Long before there was such a thing as the Maine Office of Tourism, the Freeport-based company was sending out a catalog to hunters and fishermen all over the country, whetting their imaginations about visiting Maine and establishing a reputation for good value and fair dealing.

Those things together established a Maine brand that benefited many other businesses beside the Beans’.

That’s why last week’s unveiling of a new manufacturing facility in Lewiston was such good news. At a time when every issue appears to be riven by partisanship, this is a development that every Mainer can applaud, and something both entrepreneurs and policymakers can learn from.

Now into its second century in business, the company is continuing to find new ways to do what it has always done in the past — reach customers, grow its workforce and promote Maine as a good place to visit and do business.


On Thursday, L.L. Bean opened a new facility in Lewiston to ramp up its production of the iconic rubber-bottomed “Maine hunting shoe,” which is enjoying one of its cyclical periods of high-fashion appreciation. A decade ago, orders for the hunting boots tallied just 100,000 pairs. Next year, the company projects it can sell 1 million.

“L.L. Bean manufacturing is both our history and our future,” Executive Chairman Shawn Gorman said while addressing a crowd of dignitaries, media and employees gathered to tour the company’s new plant on Lexington Street.
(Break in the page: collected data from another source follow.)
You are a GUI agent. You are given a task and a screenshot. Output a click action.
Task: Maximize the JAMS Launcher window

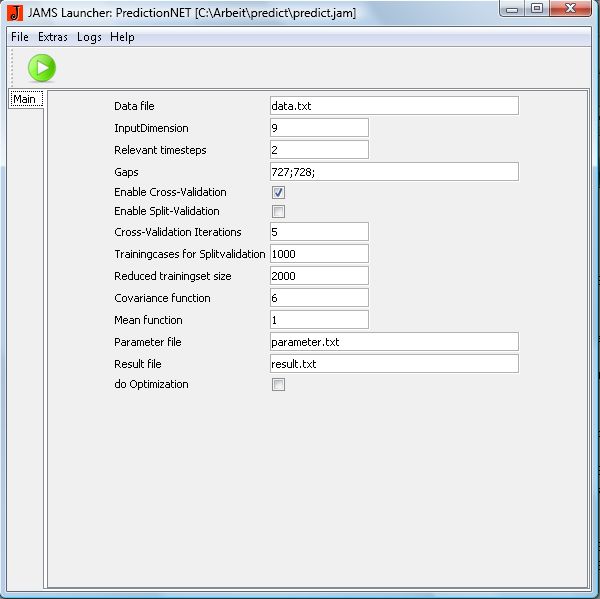pyautogui.click(x=536, y=10)
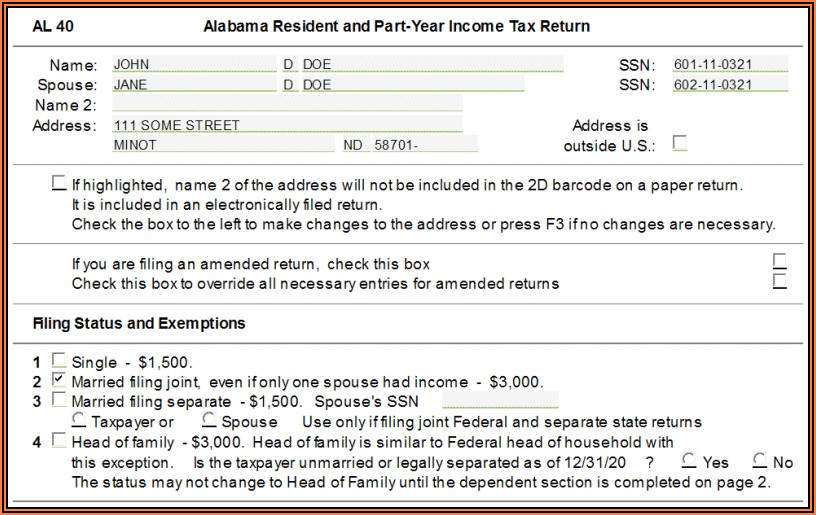Click the street address field
Screen dimensions: 816x515
click(286, 125)
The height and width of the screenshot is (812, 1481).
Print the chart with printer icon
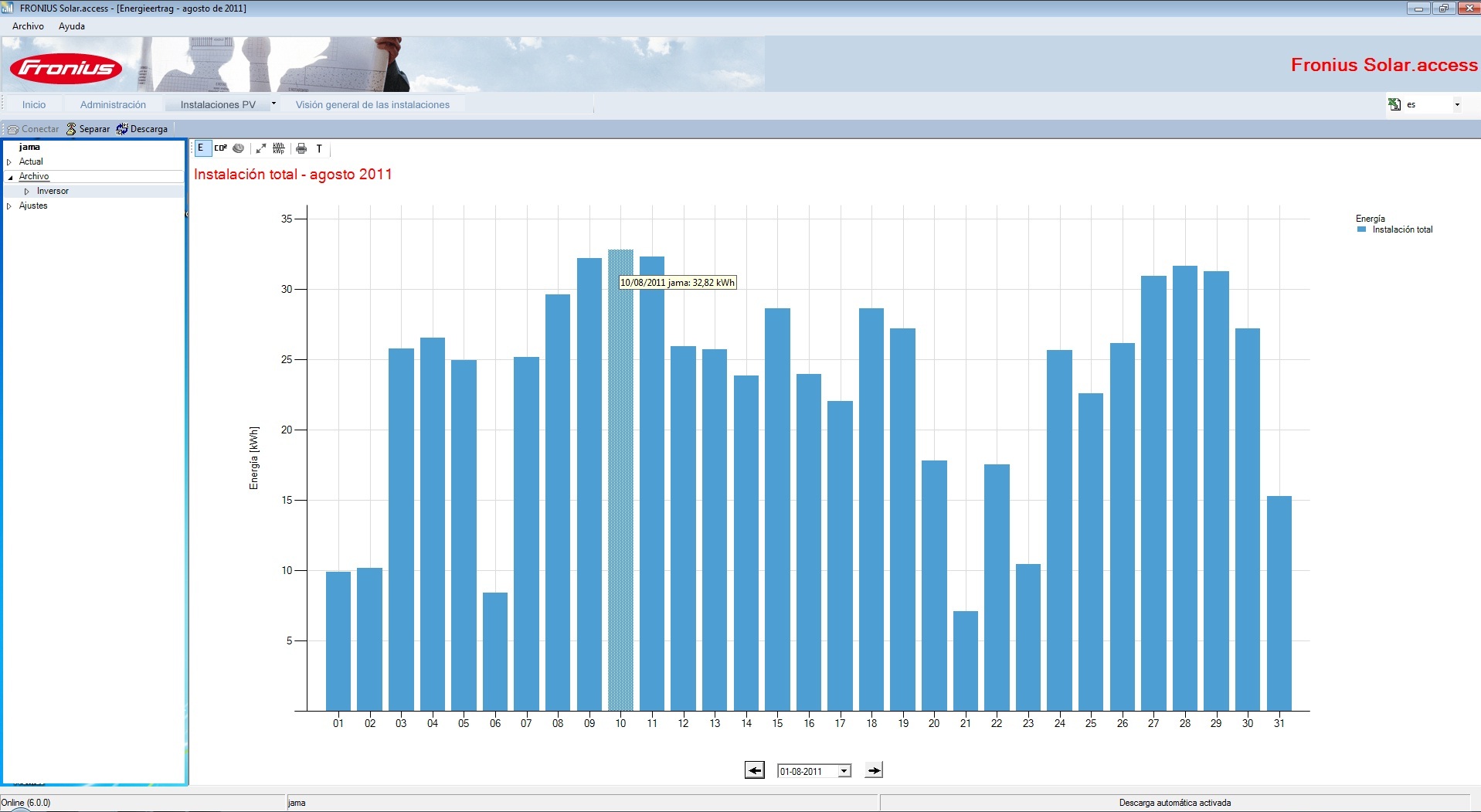(301, 148)
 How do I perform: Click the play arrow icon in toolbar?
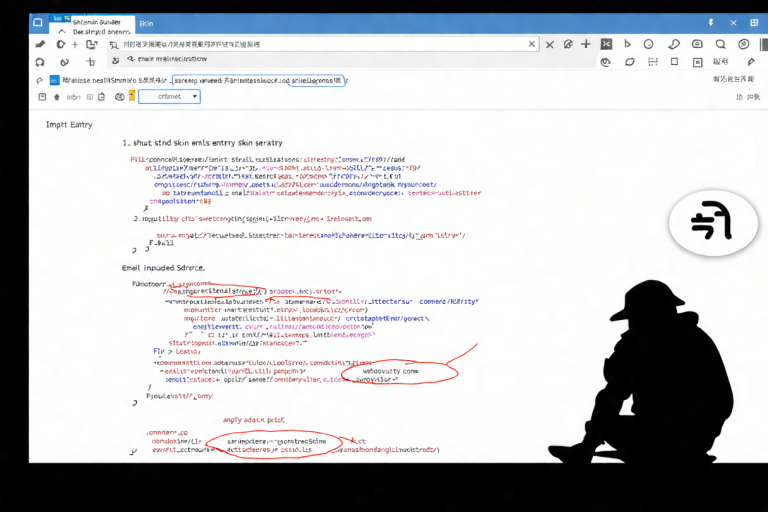pyautogui.click(x=628, y=44)
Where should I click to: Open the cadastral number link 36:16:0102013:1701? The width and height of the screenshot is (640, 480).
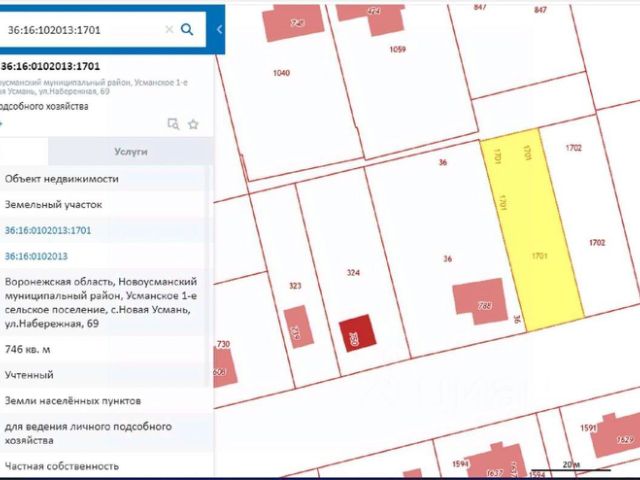48,230
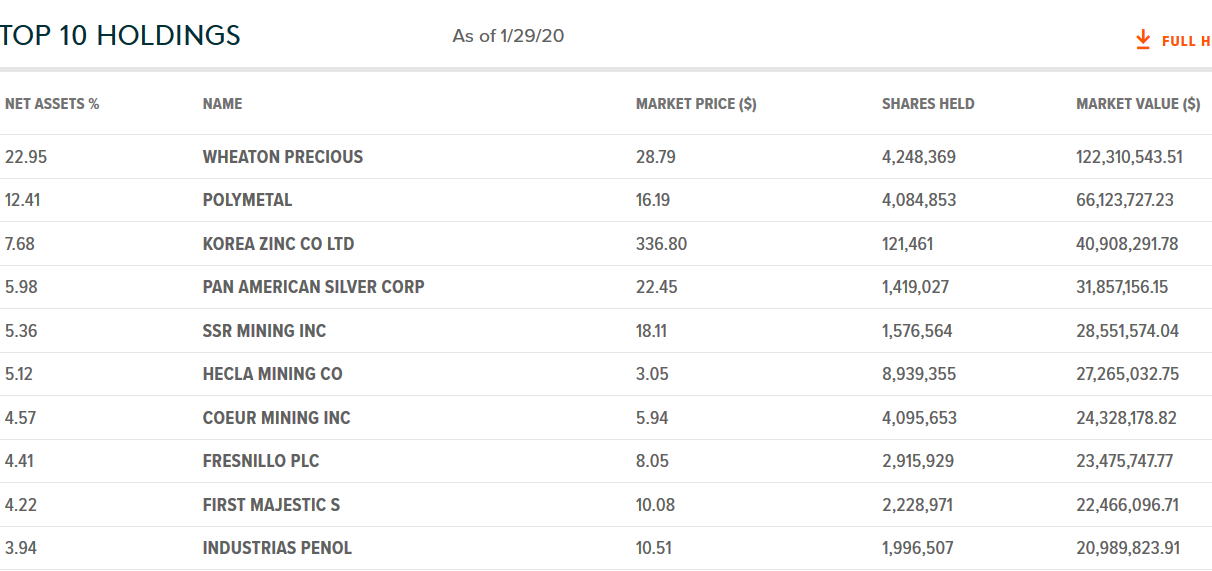
Task: Open the Full Holdings download link
Action: point(1185,41)
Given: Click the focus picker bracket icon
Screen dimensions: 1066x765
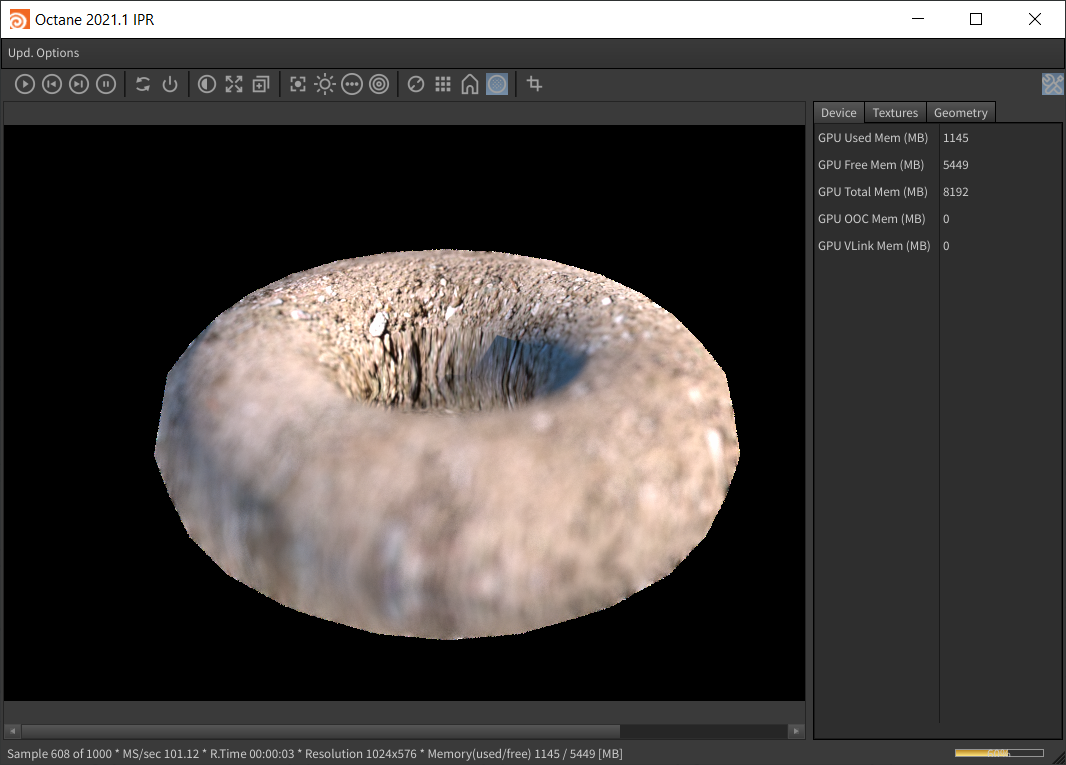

More manufacturing means more good-paying jobs in Maine, spreading the benefits to local economies. Revenue raised from Bean boots that are shipped to Japan and Europe will be used to pay for groceries, real estate, cars, medical care and local taxes here, supporting a wide variety of jobs that have nothing to do with hunting or fishing.

It’s important for policymakers to pay attention to the facts that the company was founded here.

As it grew, the family invested in its Maine facilities and technology. Companies headquartered in other states would not have the same commitment to investing here, but since this was home, this is where the growth happened.

This lesson should drive economic development strategy. The state should be working to help new business get off the ground rather than trying to attract a mature business to move part of its operation here, or to prop up an incumbent industry in decline. The more seeds planted, the more likely that the next L.L. Bean will sprout.


Another important lesson comes from listening to the company’s executives when they talk about the challenges they face growing a business in Maine. They don’t complain about taxes, energy or transportation — even though they are all impediments that they must contend with.

For them, the real limitation is the size of our workforce. They can’t get enough people.

CEO Steve Smith said the company is looking to hire 40 full-time workers at the Lewiston location, and has another 130 manufacturing positions open. Why are they still vacant?

“Hiring is what is holding us back,” said Smith.

Maine has lived through a period of rapid economic change, as the nature of the kind of work most people do has moved from forestry, fishing and manufacturing to service-sector work. Aside from L.L. Bean, a list of the state’s other top employers is dominated by the names of hospitals and retail chains.

The Beans’ experience, however, shows that it’s possible to manage change and continue to thrive.